Depuis l'obtention de son AOC en 2000, la vie du morbier ressemble peu ou prou à un long fleuve tranquille. De 2001 à 2008, la production et les ventes ont progressé de 15 % l'an pour culminer à 9 300 t en 2008. L'année 2009, marquée par des fabrications en baisse à 8 736 t, principalement à cause des difficultés sanitaires, n'est plus qu'un mauvais souvenir. Depuis, elles sont reparties à la hausse (8 889 t en 2010). Certes, le rythme de progression annuel de 3 à 4 % par an est moins soutenu, mais beaucoup l'envieraient. Et surtout l'augmentation des ventes ne s'est pas faite aux dépens de la valorisation. Elle a progressé de 2 à 3 % en 2010.
Pour autant, les responsables du morbier savent que l'équilibre est précaire. Ce qu'ils redoutent par-dessus tout : devenir l'exutoire du trop-plein de lait de leur grand frère, l'AOC comté et ses 500 Ml de lait. Explication. On dénombre à ce jour 2 000 producteurs engagés dans la filière morbier (chiffre en croissance régulière). Mais la plupart sont des polyvalents et, pour bon nombre, dormants. Ils sont moins d'une centaine à livrer tout leur lait au morbier. Les 1 900 restants sont d'abord des producteurs de lait à comté (mais aussi parfois à AOC mont-d'or et/ou bleu de Gex), dont une part variable de la production est transformée de façon régulière ou ponctuelle en morbier. Or, quand en fin de campagne laitière, les ateliers à comté ont épuisé leur droit à produire (défini par leur quota de plaques vertes comté), ils cherchent tout naturellement un autre débouché plus valorisant que le lait Spot. Les ateliers mixtes boostent leurs fabrications de morbier, les ateliers en monoproduction de comté deviennent vendeurs de lait AOC morbier. Il y a là un vrai risque de déstabilisation de la filière et de chute des prix.
PARLER D'ENGAGEMENT PLUS DE DÉGAGEMENT
On le touche déjà du doigt comme cette année, où il y a rarement eu autant de morbiers en cave. Autant dire qu'avec la fin des quotas, l'apocalypse est quasi certaine sans régulation de l'offre de fromages. « Si les 2 000 producteurs aujourd'hui engagés en morbier augmentaient leur production de 15 %, le surplus de lait non transformé en AOC comté du fait de son plan de campagne, obligerait le morbier à doubler sa production », résume Claude Philippe, président du syndicat de défense du morbier. D'où la réflexion qu'il veut initier rapidement avec les autres AOC franc-comtoises, le morbier ayant besoin de temps pour développer son marché sans écrouler sa valorisation. « Le morbier ne doit pas être une filière de dégagement. Vis-à-vis de la maîtrise sanitaire et de l'offre, il a besoin de stabilité. Des marchés occasionnels, irréguliers, voire opportunistes peuvent avoir pour conséquence d'engorger le marché des producteurs réguliers. Ne parlons plus de dégager mais d'engager du lait vers la filière du morbier. »

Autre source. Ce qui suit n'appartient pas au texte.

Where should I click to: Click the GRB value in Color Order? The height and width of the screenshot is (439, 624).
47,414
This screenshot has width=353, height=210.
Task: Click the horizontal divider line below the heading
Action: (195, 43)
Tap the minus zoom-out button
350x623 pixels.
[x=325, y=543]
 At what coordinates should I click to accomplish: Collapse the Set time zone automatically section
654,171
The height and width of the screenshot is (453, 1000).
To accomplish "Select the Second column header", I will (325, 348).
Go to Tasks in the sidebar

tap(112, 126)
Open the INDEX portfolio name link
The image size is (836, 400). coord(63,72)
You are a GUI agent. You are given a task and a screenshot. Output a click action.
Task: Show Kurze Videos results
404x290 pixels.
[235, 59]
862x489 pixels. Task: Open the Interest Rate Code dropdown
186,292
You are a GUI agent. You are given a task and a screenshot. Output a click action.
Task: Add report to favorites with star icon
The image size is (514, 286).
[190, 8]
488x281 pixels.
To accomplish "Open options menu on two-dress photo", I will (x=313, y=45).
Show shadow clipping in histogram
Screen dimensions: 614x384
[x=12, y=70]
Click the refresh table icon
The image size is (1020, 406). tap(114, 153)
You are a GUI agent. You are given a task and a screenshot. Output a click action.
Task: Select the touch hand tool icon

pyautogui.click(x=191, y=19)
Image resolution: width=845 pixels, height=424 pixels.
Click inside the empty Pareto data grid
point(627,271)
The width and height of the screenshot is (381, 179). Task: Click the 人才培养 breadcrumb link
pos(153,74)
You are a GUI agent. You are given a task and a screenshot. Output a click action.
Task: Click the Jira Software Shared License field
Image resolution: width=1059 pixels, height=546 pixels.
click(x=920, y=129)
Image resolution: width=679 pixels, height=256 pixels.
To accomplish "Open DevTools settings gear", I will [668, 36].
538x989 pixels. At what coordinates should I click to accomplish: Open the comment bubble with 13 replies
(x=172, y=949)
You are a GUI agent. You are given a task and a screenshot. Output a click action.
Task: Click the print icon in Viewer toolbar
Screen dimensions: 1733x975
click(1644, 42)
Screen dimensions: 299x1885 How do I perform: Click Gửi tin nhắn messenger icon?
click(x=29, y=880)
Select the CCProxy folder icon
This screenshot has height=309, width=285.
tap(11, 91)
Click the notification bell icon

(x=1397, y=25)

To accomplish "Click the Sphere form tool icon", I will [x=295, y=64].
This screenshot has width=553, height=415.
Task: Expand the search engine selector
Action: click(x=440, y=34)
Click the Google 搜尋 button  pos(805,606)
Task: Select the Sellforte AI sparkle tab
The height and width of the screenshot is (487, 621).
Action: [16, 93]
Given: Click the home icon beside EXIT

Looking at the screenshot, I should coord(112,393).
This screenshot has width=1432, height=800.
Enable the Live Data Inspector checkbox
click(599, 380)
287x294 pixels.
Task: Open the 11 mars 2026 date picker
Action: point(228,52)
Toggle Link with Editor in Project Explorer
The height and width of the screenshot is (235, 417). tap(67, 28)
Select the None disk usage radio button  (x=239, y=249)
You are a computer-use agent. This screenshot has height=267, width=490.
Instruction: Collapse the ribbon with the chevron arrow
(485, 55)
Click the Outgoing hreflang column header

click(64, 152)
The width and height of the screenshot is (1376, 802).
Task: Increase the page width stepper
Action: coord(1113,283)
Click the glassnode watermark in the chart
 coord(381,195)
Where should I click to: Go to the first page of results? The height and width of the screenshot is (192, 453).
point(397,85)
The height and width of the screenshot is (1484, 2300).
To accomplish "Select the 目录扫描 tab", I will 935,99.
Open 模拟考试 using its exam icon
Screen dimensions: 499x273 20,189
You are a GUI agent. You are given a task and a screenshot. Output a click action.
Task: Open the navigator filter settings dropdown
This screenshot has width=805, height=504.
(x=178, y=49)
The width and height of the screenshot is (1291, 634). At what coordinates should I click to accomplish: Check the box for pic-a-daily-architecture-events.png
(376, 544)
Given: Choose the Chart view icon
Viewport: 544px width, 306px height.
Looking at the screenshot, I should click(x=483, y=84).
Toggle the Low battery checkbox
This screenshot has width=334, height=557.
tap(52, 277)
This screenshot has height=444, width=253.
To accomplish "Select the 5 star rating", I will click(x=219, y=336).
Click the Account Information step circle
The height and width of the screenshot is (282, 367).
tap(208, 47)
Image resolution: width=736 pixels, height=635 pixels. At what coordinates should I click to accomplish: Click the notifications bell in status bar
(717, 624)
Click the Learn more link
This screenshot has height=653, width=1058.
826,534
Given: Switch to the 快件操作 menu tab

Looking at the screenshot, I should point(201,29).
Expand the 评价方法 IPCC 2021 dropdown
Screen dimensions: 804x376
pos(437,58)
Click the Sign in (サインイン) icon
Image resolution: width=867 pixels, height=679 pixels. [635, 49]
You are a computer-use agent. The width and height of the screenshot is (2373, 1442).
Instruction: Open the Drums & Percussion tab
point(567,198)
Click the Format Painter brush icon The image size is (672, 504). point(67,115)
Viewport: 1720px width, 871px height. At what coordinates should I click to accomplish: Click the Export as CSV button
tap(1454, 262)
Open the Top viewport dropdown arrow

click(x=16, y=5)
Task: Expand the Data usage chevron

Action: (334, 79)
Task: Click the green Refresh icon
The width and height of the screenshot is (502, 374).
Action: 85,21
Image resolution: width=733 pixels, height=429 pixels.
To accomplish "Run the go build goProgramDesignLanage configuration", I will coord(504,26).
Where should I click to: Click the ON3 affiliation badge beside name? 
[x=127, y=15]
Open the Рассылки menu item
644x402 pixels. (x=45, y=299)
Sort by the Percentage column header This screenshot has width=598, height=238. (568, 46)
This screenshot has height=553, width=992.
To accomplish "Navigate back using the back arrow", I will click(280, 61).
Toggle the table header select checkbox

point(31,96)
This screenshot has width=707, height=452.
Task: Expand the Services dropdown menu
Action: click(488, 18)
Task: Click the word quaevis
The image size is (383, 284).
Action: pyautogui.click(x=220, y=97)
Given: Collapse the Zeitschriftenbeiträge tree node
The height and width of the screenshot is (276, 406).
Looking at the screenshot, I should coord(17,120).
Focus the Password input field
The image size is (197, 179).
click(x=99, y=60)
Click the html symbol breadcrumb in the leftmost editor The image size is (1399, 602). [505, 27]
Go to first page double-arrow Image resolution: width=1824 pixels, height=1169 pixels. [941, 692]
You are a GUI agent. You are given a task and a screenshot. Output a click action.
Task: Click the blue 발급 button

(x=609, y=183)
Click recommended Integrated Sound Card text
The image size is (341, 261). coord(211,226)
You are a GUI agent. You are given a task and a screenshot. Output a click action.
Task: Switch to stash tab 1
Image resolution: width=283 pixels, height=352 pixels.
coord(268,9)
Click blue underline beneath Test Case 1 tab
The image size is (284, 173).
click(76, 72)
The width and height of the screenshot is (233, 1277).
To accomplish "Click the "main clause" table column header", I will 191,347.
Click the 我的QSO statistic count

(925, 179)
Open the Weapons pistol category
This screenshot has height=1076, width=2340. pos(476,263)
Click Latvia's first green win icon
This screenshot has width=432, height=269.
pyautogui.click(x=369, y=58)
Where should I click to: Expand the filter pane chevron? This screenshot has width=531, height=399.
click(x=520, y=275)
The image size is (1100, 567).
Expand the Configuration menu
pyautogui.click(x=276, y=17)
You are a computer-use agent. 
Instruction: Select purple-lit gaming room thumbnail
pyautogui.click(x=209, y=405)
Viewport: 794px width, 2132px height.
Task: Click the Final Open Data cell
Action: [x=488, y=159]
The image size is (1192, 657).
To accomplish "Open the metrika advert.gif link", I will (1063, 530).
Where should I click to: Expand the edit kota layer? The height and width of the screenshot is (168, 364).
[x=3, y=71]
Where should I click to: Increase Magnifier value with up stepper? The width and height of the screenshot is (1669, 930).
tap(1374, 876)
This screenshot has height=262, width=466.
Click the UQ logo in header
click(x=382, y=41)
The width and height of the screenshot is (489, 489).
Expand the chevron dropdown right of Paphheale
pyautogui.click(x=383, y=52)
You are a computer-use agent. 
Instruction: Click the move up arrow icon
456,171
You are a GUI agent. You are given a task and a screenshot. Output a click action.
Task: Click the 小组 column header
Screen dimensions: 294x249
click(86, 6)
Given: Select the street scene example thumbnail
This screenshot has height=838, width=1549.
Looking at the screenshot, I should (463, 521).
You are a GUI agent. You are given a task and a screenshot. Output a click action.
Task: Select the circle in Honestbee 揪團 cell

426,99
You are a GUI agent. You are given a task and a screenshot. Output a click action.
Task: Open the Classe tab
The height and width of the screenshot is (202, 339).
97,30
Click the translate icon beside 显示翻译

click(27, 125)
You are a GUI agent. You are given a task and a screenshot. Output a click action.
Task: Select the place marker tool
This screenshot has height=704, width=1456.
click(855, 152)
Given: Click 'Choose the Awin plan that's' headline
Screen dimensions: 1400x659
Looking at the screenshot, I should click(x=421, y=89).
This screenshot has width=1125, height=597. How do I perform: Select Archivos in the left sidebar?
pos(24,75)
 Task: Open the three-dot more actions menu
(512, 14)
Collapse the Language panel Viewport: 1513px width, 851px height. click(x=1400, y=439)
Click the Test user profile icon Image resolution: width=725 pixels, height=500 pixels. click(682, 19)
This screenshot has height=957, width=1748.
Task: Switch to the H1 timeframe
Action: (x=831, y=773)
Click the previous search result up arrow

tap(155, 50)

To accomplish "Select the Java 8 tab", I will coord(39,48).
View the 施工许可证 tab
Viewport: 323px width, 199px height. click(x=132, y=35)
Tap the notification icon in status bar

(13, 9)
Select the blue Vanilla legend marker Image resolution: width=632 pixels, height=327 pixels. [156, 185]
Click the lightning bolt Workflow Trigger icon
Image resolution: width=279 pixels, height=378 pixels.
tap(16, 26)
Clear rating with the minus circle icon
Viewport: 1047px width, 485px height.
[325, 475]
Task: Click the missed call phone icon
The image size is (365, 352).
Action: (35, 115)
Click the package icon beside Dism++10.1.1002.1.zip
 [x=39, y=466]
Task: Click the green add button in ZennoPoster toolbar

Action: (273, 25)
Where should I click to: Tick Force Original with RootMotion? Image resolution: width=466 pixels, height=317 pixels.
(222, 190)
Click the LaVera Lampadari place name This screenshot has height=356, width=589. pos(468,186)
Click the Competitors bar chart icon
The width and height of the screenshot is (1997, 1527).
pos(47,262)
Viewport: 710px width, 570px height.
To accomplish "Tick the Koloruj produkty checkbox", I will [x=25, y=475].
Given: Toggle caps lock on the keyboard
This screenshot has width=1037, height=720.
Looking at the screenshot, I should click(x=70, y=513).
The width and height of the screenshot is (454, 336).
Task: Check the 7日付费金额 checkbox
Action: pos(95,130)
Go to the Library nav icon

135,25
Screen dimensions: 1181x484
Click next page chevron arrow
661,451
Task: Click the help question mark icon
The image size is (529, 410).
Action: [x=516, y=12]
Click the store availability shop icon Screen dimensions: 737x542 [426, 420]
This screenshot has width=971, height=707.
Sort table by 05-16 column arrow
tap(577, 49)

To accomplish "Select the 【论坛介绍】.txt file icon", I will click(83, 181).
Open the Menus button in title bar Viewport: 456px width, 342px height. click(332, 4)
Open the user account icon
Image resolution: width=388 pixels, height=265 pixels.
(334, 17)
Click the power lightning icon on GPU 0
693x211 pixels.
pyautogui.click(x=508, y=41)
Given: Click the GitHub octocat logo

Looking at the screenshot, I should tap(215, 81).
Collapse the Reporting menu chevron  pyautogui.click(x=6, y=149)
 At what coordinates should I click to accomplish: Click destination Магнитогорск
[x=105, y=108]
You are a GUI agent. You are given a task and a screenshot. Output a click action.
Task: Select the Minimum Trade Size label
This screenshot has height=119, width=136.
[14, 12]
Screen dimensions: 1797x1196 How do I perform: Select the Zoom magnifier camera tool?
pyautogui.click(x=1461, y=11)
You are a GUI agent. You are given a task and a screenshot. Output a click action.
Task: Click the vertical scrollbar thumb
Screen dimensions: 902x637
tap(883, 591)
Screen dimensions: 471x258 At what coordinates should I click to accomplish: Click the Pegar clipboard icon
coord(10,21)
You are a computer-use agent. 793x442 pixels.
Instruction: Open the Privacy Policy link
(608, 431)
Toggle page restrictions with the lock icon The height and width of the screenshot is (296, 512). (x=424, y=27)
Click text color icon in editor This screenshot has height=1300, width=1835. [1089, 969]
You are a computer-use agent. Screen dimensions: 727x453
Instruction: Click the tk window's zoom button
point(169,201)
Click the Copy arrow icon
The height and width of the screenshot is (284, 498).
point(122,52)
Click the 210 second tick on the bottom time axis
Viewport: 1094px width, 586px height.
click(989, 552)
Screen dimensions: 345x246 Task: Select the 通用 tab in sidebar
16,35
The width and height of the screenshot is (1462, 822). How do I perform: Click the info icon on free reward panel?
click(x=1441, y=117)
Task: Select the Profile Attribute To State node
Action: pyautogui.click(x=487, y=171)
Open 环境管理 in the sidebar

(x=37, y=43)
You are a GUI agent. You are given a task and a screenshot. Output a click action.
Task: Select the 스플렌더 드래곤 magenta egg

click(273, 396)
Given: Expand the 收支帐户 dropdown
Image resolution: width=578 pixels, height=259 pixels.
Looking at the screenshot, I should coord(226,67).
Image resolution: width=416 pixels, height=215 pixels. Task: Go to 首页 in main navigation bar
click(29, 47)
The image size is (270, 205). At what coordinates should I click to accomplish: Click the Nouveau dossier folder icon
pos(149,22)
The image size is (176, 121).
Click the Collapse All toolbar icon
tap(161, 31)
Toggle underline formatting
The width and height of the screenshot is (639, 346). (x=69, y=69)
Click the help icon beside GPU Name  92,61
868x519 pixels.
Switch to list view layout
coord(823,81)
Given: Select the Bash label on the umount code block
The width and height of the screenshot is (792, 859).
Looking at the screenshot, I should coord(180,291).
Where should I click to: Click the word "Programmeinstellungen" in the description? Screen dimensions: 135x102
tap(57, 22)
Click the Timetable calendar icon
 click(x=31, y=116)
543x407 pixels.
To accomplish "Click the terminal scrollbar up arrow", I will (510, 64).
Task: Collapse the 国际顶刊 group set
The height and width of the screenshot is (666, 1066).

Les professionnels du comté ne devraient pas être sourds à cet appel. C'est la même logique que porte leur plan de campagne qui, chaque année, octroie des droits à produire supplémentaires. Restera à convaincre les fabricants de morbier, coopératifs ou privés, qu'ils ont aussi intérêt sur le long terme à jouer collectif. Et cela même si, aujourd'hui, les stratégies divergent avec cinq acteurs qui font 70 à 75 % des volumes.